Until that moment, attendees had heard much about a commercial aircraft industry that is mostly in a great shape, with record backlogs, surging traffic growth, ­improving aircraft values and no analytic reason to think it will change course soon. So, regardless of all the good news, the anonymous questioner asked, what is keeping the panellists awake at night?

On the stage were the captains of the aircraft leasing community, who gather with aircraft traders, financiers and manufacturers in a plush resort hotel on the outskirts of eternally sunny Phoenix, Arizona for an annual dialogue on the state of the air transport industry.

Most years, the public conversation covers a wide variety of financial issues, but also focuses on the kind of overriding, capital-T “Topics” that tend to rattle the psyches of the people who trade in aircraft worth tens of millions or even hundreds of millions of dollars.

Emirates 777 - ATI


For an industry that has experienced an ­unprecedented 11 years of steady growth, it had always been easy to find something that everyone attending agreed to worry about. Several years ago it was how the industry would cope with the global financial crisis, but then it did. Then the worry was over where the capital would come from to pay for all those aircraft being delivered with hefty financing packages, but somehow the credit materialised. More recently, fears focused on talk of order bubbles and the declining ­service lives of narrowbody aircraft.
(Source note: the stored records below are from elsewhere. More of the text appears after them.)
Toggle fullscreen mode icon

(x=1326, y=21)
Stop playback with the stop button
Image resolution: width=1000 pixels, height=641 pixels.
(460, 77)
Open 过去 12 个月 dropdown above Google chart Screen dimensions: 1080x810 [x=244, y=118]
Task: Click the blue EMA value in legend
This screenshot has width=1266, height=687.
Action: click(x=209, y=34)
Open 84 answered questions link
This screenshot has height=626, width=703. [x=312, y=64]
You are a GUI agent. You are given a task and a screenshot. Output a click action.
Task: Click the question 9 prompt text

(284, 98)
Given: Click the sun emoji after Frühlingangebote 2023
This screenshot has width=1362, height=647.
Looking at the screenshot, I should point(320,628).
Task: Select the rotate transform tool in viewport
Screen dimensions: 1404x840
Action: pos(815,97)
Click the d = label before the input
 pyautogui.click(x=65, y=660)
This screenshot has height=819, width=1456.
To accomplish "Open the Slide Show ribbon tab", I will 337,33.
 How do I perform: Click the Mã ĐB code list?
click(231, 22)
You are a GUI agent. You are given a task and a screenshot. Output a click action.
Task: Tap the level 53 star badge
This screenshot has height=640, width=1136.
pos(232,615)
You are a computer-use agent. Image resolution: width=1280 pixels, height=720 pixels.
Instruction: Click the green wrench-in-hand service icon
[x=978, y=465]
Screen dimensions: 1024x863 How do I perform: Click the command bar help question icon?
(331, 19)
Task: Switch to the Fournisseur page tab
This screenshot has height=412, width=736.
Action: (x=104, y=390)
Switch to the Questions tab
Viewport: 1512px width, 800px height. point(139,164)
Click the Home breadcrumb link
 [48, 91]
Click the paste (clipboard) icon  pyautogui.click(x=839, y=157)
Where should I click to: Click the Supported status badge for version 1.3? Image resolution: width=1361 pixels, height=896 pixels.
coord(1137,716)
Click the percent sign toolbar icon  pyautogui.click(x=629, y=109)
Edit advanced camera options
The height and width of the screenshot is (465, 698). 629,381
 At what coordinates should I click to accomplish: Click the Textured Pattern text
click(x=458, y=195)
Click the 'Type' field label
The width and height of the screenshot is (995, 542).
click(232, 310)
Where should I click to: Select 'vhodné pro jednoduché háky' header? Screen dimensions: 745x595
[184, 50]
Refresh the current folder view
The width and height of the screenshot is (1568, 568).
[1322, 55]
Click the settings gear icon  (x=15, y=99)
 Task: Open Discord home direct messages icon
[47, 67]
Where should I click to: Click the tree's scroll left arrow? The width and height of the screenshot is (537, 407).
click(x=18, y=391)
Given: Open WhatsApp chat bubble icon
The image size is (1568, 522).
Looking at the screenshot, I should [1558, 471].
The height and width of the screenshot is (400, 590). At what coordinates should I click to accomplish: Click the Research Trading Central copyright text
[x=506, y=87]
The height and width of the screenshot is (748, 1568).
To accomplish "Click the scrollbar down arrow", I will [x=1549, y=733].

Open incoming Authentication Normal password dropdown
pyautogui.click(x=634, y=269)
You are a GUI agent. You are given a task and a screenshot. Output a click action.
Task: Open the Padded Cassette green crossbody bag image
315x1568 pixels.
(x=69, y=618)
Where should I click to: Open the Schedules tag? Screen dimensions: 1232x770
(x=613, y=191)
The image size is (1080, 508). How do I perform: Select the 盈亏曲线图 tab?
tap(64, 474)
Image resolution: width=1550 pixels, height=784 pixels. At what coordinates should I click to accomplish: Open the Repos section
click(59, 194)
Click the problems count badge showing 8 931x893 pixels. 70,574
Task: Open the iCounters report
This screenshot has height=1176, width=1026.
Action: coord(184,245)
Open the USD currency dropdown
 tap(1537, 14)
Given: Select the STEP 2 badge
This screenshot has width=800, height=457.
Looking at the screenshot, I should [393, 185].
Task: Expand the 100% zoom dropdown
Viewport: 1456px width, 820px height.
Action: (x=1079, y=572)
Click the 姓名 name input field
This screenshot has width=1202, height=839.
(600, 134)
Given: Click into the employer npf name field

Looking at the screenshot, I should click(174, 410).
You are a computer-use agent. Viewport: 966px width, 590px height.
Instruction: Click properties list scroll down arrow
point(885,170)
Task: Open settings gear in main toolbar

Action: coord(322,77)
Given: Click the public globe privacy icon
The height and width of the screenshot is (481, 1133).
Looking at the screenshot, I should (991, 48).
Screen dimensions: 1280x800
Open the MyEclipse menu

While not everyone is resting at ease, the near-­absence of the phrase “order bubble” in the ISTAT ­dialogue spoke volumes about its current relevance. So what is keeping the aircraft trading community up at night these days?

Digging deep into the remarks made over the two days revealed a few worries. The price of oil should remain well below $100 per barrel for years to come, it was said, unless a geopolitical crisis overwhelms market forces. Russia’s recent actions in eastern Europe suggest a “catastrophic” geopolitical event is now more likely than ever, but that is still a remote possibility. Airbus and Boeing are entering a potentially awkward transition to a series of new and re-engined models, as galloping production rates stoke fears of over-supply.

But these are all manageable problems. The industry has every right to feel optimistic, and that seems to be why some may be having trouble sleeping.